The answer must be every line below that holds the word "computer".

------ Data ------

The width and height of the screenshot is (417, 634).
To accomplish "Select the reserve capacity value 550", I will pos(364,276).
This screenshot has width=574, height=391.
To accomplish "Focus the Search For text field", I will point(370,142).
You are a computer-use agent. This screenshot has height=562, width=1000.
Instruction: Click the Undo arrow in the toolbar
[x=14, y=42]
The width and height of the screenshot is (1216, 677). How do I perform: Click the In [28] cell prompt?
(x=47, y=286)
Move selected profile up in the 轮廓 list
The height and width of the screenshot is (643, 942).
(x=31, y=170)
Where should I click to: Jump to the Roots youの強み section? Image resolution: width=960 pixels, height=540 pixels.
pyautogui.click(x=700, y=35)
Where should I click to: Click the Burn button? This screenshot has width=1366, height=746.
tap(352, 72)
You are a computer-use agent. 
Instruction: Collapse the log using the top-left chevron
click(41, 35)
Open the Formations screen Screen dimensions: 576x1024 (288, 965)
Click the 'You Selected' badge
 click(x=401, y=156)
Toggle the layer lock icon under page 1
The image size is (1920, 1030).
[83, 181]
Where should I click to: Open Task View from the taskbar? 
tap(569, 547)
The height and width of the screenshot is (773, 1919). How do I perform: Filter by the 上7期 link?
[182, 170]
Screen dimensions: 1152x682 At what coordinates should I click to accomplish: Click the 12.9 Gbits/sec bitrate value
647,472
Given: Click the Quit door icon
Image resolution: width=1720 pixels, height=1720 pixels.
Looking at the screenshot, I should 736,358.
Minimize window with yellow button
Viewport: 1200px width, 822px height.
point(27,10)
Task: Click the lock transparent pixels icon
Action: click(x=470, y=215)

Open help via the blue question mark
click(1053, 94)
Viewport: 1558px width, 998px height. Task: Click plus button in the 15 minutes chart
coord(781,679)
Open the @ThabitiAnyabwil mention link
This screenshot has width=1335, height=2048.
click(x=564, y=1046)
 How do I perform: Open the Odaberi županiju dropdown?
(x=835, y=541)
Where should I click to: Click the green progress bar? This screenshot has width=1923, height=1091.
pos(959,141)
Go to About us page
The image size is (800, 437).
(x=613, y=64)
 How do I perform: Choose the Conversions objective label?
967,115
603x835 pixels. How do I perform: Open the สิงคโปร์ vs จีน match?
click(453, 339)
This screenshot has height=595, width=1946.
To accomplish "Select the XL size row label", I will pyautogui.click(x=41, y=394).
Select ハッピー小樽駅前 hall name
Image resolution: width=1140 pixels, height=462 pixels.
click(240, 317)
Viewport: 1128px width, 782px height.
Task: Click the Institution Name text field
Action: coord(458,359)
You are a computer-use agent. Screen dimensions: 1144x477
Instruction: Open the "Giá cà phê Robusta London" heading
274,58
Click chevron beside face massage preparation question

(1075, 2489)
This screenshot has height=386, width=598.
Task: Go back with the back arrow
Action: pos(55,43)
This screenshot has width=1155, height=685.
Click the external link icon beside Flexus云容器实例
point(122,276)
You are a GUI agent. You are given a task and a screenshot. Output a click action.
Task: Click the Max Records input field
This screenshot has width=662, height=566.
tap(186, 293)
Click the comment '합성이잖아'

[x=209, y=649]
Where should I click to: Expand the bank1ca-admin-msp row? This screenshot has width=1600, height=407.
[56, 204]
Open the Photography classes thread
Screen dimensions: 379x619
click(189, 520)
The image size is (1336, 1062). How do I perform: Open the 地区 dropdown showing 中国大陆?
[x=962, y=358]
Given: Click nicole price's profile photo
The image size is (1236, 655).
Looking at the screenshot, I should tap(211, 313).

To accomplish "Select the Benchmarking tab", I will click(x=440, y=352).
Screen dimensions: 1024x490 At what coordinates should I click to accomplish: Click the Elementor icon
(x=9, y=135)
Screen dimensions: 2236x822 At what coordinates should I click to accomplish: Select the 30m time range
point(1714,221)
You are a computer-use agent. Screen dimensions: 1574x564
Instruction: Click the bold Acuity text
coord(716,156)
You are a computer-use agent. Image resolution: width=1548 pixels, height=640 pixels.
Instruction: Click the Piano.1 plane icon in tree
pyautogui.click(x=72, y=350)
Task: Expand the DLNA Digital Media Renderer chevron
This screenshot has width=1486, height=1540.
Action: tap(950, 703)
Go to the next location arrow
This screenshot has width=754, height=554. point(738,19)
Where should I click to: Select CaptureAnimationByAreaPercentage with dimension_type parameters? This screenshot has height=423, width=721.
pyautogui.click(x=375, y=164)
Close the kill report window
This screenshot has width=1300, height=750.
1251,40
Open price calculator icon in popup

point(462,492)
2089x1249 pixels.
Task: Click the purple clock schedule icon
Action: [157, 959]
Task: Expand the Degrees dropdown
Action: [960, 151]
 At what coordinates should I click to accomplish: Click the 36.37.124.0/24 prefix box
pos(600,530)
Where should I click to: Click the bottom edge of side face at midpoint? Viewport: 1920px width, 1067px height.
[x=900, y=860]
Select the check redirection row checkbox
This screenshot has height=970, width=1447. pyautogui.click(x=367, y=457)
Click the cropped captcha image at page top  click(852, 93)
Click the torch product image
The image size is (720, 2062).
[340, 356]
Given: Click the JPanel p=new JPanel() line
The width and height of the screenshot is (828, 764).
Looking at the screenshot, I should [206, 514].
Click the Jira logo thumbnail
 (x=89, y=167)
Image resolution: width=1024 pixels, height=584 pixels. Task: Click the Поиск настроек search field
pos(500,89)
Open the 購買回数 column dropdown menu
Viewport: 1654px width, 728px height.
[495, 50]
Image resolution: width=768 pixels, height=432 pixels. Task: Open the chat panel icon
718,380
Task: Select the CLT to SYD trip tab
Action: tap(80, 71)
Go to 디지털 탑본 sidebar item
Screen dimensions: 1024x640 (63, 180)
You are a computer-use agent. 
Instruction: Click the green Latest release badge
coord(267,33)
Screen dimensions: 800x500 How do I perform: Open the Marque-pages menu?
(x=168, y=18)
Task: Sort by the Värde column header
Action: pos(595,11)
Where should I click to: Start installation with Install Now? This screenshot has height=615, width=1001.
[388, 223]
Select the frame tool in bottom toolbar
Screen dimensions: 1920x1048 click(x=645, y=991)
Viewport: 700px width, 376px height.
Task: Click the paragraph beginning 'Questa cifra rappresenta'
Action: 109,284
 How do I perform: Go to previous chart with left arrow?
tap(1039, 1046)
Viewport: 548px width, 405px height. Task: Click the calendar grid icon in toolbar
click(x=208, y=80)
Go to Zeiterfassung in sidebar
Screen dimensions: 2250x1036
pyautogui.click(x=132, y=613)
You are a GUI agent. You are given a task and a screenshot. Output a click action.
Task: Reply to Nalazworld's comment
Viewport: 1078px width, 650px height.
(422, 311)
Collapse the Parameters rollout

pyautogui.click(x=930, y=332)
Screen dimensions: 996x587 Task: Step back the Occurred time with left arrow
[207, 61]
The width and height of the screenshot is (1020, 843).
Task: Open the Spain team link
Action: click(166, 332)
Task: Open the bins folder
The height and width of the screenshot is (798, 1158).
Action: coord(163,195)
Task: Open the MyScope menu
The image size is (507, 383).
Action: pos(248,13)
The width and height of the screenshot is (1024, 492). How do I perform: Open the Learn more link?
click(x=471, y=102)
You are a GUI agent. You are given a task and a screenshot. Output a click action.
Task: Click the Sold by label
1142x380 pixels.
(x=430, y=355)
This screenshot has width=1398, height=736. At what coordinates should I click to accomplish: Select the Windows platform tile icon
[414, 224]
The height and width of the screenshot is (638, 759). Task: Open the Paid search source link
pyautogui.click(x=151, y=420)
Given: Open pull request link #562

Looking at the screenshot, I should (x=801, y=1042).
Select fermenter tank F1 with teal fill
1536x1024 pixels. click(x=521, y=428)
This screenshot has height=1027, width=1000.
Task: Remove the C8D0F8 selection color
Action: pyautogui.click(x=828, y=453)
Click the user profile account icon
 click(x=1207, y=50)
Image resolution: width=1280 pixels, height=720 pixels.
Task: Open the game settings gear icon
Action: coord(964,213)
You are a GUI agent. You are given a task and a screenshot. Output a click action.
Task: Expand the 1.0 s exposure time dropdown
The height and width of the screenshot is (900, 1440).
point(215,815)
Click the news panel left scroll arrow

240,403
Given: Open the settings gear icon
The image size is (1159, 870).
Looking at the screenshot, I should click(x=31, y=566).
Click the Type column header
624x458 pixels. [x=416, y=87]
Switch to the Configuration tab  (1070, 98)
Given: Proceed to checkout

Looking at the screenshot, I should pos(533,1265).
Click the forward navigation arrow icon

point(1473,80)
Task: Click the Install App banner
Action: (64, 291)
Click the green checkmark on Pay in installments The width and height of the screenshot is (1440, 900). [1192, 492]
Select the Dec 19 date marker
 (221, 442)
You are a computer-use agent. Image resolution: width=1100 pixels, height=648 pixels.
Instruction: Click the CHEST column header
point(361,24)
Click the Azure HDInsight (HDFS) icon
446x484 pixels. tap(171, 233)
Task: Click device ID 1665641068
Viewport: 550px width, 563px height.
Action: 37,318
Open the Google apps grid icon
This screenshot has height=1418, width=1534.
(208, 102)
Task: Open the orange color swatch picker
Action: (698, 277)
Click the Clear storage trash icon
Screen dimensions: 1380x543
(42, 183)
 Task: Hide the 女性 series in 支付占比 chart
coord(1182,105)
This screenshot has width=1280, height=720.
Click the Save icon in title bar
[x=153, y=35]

------

- Task output
You are a computer-use agent. This screenshot has height=562, width=1000.
You are a computer-use agent. 
You are a computer-use agent. Screen dimensions: 1144x477
You are a computer-use agent. Screen dimensions: 1574x564
You are a computer-use agent. Image resolution: width=1548 pixels, height=640 pixels.
You are a computer-use agent. 
You are a computer-use agent. Image resolution: width=1100 pixels, height=648 pixels.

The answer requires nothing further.